La Banque mondiale a prédit que le prix de l'énergie pourrait augmenter de 24% en 2026 en raison du conflit au Moyen-Orient, atteignant son plus haut niveau depuis l'éclatement du conflit russo-ukrainien en 2022.
L’Union européenne fait face à un surcoût d’environ 27 milliards d’euros lié à ses importations d’énergie.

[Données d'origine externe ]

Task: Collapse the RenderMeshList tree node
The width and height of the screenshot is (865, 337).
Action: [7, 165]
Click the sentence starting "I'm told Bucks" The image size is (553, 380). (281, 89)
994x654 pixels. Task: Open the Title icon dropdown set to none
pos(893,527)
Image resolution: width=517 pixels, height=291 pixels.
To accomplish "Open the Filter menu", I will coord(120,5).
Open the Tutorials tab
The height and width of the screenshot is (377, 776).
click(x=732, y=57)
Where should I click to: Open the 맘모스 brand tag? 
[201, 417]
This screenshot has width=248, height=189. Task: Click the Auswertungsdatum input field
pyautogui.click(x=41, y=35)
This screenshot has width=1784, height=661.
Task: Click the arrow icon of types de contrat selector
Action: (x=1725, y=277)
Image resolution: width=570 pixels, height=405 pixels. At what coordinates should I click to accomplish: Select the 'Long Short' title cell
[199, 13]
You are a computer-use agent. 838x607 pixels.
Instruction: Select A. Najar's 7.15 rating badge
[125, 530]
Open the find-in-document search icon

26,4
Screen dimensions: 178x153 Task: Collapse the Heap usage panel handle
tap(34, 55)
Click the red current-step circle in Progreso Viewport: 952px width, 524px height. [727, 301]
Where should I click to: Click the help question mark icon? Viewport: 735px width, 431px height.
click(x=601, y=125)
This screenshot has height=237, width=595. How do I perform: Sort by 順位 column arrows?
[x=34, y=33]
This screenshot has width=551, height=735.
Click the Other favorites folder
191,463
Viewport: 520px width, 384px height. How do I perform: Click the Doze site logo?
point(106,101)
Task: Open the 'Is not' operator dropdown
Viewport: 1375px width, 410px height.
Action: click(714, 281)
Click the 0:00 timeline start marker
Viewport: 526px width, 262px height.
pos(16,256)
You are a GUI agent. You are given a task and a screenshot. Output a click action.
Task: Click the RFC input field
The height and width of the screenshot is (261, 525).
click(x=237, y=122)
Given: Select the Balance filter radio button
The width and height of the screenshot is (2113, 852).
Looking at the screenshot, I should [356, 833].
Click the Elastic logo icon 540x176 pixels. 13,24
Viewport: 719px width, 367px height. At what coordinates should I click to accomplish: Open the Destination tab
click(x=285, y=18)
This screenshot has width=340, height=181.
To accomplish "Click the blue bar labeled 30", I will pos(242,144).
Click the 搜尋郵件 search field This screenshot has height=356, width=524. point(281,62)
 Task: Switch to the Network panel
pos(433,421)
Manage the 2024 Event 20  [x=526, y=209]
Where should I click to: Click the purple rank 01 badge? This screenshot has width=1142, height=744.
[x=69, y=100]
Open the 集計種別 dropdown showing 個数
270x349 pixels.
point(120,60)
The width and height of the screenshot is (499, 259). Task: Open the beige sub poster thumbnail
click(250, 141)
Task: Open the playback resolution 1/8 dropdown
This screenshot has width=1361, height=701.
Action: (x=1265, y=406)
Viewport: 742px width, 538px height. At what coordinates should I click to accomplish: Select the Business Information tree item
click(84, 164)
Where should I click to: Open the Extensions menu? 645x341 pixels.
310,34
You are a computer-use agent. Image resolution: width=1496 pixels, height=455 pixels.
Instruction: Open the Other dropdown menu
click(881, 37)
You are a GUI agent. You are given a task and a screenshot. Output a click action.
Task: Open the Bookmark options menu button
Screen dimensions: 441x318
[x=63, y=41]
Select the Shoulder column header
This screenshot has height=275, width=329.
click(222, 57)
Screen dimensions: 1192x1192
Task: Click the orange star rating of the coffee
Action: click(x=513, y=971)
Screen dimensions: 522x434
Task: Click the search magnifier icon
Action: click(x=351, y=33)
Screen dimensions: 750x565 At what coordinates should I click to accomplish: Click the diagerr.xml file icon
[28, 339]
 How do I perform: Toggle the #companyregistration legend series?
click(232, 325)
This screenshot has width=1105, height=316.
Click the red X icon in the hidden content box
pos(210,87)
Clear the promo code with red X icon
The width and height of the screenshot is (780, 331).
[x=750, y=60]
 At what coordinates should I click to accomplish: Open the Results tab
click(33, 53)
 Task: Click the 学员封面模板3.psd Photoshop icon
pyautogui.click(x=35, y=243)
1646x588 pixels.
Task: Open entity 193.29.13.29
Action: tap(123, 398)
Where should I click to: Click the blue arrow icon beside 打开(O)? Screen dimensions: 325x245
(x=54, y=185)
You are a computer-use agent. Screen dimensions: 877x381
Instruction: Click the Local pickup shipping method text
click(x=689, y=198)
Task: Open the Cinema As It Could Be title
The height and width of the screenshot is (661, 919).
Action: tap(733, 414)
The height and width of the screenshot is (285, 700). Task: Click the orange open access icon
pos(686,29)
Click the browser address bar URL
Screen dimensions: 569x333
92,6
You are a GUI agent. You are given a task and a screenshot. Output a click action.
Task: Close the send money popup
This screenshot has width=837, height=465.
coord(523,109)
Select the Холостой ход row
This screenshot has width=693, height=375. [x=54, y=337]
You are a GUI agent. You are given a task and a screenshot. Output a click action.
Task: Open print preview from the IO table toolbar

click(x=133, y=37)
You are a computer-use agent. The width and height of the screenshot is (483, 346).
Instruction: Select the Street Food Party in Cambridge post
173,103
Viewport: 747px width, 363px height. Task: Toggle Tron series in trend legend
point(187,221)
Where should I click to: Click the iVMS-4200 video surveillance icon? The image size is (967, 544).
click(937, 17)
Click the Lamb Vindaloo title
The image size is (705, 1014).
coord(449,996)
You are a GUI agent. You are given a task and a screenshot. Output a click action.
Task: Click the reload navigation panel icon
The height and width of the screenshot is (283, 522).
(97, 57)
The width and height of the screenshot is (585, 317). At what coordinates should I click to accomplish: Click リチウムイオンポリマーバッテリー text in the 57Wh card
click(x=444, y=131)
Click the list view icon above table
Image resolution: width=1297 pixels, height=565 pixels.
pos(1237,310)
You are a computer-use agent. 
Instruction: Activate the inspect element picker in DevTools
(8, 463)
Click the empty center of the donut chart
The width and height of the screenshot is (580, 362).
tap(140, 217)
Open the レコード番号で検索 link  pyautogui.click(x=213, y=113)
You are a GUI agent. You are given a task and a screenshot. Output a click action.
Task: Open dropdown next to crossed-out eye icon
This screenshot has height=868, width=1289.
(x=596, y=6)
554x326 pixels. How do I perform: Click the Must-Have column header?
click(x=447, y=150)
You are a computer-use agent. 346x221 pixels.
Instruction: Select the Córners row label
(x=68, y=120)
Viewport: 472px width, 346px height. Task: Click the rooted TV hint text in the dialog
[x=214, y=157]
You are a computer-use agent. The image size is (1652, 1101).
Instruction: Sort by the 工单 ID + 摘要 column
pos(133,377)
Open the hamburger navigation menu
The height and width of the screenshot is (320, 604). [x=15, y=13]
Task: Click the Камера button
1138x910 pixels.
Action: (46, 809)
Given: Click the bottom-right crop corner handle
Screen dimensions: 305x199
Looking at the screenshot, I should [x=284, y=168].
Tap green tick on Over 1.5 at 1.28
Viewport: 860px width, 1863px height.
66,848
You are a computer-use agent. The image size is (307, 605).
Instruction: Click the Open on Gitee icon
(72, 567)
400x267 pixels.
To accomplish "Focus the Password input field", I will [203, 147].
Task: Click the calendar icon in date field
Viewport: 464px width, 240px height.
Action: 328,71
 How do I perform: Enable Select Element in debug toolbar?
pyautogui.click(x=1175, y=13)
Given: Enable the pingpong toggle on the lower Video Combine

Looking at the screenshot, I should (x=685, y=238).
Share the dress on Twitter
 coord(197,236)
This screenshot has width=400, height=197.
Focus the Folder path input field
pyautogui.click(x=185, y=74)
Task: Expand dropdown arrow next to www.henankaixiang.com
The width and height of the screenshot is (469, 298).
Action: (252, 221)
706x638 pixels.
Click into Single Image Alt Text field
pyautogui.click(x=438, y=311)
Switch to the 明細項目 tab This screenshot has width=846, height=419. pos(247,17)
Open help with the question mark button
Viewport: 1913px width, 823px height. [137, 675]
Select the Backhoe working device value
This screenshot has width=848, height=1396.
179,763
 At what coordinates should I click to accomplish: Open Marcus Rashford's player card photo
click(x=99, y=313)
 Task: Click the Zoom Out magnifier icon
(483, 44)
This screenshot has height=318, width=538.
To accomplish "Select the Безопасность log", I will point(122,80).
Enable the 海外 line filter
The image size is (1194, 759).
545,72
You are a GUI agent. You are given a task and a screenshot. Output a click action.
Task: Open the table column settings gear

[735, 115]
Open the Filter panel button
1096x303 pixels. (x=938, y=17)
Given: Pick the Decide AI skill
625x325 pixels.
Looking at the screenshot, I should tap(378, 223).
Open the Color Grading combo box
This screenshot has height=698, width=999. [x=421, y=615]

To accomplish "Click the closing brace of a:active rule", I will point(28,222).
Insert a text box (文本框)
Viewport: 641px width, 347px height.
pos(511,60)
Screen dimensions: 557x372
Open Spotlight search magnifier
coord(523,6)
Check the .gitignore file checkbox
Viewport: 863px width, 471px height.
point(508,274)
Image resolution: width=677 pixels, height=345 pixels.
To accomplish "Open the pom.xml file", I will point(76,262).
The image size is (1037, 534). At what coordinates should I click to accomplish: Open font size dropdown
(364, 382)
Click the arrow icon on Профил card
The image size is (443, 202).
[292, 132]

Dans ce contexte, la Banque centrale européenne met en garde contre un impact accru sur l’inflation et l’activité économique si le conflit se prolonge et si les prix de l’énergie se maintiennent à des niveaux élevés. L’institution a par ailleurs annoncé le maintien de son taux de dépôt à 2% (inchangé depuis juin 2025), ainsi que de ses taux des opérations principales de refinancement et de la facilité de prêt marginal, respectivement à 2,15% et 2,4%.
Le même jour, la Banque d’Angleterre (BoE) a opté pour un statu quo sur son taux directeur, maintenu à 3,75%, tout en laissant ouverte la possibilité d’un relèvement
si le conflit au Moyen-Orient venait à raviver les tensions inflationnistes. Elle table désormais sur une croissance du PIB britannique de 0,7% à 0,8% cette année, puis de 0,8% à 1% à l’horizon 2027, des prévisions revues à la baisse.
Parallèlement, le Fonds monétaire international (FMI) a abaissé sa projection de croissance mondiale à 3,1%, avertissant qu’un prolongement des tensions jusqu’en 2027 pourrait faire basculer l’économie mondiale vers un scénario de quasi-récession, avec une expansion limitée à environ 2%.